The Vatican on Wednesday categorically denied a report in an Italian newspaper that Pope Francis has a small, curable brain tumor, saying he is in good health and that his head is "absolutely perfect."
The Vatican spokesman, the Rev. Federico Lombardi, said the report Wednesday in the National Daily was "completely unfounded and seriously irresponsible and not worthy of attention."
Citing unnamed nursing sources, the National Daily said the 78-year-old pope had traveled by helicopter to the San Rossore di Barbaricina clinic near Pisa in recent months to see a Japanese brain cancer specialist, Dr. Takanori Fukishima. The newspaper said the doctor determined that the small dark spot on Francis' brain could be treated without surgery.
In subsequent versions, the paper reported that Fukishima had instead come to the Vatican to see the pope in a Vatican helicopter. The ANSA news agency, citing unnamed sources in Pisa, said the trip was in January and that Fukishima had traveled by helicopter to the Vatican to diagnose the pope.
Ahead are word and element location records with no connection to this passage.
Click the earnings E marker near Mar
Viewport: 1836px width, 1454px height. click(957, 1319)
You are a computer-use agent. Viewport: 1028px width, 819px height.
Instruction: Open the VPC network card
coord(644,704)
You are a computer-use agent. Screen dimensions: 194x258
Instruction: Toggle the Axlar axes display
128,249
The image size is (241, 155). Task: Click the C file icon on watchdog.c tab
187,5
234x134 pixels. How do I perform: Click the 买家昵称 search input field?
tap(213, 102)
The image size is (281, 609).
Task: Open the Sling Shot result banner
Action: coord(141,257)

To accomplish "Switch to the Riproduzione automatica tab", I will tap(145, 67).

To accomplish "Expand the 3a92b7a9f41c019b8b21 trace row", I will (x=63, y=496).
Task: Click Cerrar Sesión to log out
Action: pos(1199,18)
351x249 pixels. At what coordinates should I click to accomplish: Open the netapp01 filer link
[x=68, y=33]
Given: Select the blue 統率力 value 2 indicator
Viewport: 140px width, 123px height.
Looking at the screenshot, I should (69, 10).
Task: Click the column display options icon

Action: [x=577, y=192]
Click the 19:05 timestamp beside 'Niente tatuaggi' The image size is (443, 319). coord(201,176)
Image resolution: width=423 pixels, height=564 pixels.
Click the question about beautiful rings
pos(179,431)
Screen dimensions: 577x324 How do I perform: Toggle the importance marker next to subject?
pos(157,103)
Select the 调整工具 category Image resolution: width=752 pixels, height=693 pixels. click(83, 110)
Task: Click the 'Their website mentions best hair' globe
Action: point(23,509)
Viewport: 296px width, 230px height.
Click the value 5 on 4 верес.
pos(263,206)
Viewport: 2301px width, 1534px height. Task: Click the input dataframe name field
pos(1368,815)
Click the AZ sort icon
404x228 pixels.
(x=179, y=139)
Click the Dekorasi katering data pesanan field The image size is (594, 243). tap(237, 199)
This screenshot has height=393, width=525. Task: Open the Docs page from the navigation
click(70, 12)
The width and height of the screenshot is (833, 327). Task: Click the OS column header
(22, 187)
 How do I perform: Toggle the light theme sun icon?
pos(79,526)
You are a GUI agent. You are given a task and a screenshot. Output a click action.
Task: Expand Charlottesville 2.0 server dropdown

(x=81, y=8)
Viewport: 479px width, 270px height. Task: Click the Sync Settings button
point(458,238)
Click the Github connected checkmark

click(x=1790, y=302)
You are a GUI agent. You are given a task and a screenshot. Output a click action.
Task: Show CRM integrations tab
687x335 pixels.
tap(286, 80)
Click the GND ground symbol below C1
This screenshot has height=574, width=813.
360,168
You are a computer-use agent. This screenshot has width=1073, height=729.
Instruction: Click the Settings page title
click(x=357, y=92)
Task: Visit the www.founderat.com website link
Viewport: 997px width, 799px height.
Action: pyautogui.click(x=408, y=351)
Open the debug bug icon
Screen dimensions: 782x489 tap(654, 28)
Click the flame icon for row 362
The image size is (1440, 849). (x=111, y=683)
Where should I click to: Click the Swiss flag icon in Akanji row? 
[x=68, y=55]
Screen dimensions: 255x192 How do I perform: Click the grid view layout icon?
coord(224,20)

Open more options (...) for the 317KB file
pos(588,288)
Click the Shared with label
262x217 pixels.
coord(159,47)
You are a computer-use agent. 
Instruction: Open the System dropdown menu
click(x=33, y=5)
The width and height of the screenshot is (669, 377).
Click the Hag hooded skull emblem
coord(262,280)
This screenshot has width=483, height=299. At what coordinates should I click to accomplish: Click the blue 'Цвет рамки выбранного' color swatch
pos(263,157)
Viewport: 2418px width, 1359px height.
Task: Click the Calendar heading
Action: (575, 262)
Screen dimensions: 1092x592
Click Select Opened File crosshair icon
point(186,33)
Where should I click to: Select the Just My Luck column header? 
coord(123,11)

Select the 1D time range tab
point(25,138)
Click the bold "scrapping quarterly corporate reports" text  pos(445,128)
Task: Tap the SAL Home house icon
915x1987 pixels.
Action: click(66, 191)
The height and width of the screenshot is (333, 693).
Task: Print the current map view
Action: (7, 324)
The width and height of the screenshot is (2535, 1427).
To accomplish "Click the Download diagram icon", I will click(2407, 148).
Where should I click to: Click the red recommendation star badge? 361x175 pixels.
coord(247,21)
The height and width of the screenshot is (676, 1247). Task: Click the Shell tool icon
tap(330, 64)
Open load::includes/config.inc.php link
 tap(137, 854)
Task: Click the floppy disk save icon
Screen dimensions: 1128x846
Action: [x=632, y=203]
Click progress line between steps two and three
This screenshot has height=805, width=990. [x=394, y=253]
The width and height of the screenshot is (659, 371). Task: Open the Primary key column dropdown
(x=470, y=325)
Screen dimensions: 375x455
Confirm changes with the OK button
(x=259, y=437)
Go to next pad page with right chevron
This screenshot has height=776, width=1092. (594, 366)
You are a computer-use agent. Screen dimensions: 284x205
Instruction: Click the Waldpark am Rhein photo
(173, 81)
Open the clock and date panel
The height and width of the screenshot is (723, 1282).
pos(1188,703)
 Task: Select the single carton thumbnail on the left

Lombardi categorically denied the reports to reporters Wednesday, and said he was doing so after having spoken to the pope himself about them. He said no Japanese doctor had visited the pope, no tests of the type described in the paper had been performed and that no helicopters had landed in the Vatican from the outside.
"I can confirm that the pope is in good health," Lombardi said. "If you were in the piazza this morning you would have seen that as well. And if you go on the trips with him, you know he has a small problem with his legs, but his head is absolutely perfect."
The newspaper's editor, Andrea Cangini, said it stood by its story. Subsequent versions of the report said Fukushima had traveled to the Vatican by helicopter and was seen returning to the Pisa clinic in the Vatican's chopper.
The hospital's director didn't respond immediately to a request for comment.
Cangini said the paper had deliberated a long time before publishing the news, which it said it had confirmed months ago.
The publication, however, comes at a delicate time for Francis, in the final days of his hotly contested synod on the family, which has shown a split among conservative and liberal bishops over how to convey the church's teachings on marriage, sex, homosexuality and other issues.
Several conservative bishops and cardinals have complained that the synod, which Francis called, is creating confusion and "anxiety" about the church's teachings.